TRASFORMARE LA SOFFERENZA PROFONDA IN PACE PROFONDA
In questo articolo ti spiego perché, quando provi un’emozione afflittiva, non serve a niente che tu la combatta, la eviti, o che ti ci soffermi fino a trasformarla in un pensiero ossessivo. Tutte queste re-azioni contribuiscono solo a creare ancora più sofferenza e a rafforzare l’emozione che stai provando (qualunque essa sia).
LE EMOZIONI QUESTE SCONOSCIUTE
Sapete cosa rende le emozioni così forti? La loro invisibilità! È molto difficile infatti che riusciamo a vedere l’emozione in sé stessa. Molto più probabile che ci soffermiamo sulla storia che ha generato quell’emozione. Vi faccio un esempio semplice: se vi innamorate di una persona, vedrete solo quella persona e tutto ciò che fa e dice, ma non vedrete l’emozione amore che la rende così speciale. Ciò che crea sofferenza non è affatto l’emozione in sé, che come ogni altra cosa è passeggera, ma la storia che ci raccontiamo quando stiamo provando quella determinata emozione.

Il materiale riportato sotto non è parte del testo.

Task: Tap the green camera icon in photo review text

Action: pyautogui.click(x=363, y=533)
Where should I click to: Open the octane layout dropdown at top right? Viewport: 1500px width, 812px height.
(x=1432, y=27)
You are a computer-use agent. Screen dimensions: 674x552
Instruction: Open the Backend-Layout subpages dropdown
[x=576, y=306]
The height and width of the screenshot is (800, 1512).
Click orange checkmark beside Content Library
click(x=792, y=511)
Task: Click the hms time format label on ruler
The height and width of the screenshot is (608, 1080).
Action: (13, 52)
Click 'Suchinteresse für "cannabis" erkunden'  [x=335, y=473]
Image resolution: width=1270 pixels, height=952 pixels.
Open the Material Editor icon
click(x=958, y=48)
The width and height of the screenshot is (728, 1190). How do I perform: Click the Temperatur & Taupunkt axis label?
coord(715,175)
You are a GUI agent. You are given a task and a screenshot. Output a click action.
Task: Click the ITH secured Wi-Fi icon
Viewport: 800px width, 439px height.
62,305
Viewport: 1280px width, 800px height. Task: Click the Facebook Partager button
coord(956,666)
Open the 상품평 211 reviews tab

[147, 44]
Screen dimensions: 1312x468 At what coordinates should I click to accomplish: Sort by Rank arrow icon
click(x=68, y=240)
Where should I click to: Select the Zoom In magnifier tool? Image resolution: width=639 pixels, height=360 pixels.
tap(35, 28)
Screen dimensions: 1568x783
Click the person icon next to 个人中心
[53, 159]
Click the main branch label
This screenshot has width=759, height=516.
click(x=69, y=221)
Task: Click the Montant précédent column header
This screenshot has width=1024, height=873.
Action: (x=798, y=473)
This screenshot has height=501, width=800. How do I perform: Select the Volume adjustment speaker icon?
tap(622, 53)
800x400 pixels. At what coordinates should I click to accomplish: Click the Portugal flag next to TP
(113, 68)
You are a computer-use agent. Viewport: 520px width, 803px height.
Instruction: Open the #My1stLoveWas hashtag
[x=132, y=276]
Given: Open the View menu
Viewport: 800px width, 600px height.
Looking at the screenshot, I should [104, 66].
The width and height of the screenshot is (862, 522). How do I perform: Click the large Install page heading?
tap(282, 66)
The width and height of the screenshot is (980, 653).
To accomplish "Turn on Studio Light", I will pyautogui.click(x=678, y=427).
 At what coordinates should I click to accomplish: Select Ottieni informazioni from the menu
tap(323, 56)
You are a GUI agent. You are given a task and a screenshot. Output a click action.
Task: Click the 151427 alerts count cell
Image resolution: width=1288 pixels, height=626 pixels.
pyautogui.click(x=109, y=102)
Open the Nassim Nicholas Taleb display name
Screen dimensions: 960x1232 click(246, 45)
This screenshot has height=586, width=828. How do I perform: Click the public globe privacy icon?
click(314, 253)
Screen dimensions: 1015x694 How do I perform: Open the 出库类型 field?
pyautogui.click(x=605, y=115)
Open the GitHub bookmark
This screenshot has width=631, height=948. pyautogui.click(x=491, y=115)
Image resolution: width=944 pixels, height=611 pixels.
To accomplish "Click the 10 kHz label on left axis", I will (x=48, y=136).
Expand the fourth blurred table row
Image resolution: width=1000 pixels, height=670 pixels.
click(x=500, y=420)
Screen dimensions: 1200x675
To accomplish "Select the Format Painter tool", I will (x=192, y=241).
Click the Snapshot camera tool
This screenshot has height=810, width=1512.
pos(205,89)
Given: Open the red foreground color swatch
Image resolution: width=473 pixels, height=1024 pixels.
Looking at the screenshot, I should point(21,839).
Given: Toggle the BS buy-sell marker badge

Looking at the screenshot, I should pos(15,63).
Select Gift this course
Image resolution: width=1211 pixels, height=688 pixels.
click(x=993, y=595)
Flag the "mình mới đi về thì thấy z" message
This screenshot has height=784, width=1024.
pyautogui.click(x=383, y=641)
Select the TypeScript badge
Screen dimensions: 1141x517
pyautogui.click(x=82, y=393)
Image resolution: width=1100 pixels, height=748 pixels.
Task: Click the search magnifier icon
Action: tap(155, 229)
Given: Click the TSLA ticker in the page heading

Quando a quello che stiamo provando uniamo una storia, ci stiamo allontanando dalla possibilità di dissolvere quell’emozione e lasciarla andare. Immaginate di combattere contro qualcuno che si è nascosto sotto al mantello dell’invisibilità di Harry Potter: menereste fendenti a destra e a sinistra, accanendovi contro altre persone, o cose, o situazioni, senza tuttavia riuscire mai a debellare il vostro vero nemico e aggiungendo alla vostra pena ulteriore inutile sofferenza (per tutto il male che state causando a voi e agli altri).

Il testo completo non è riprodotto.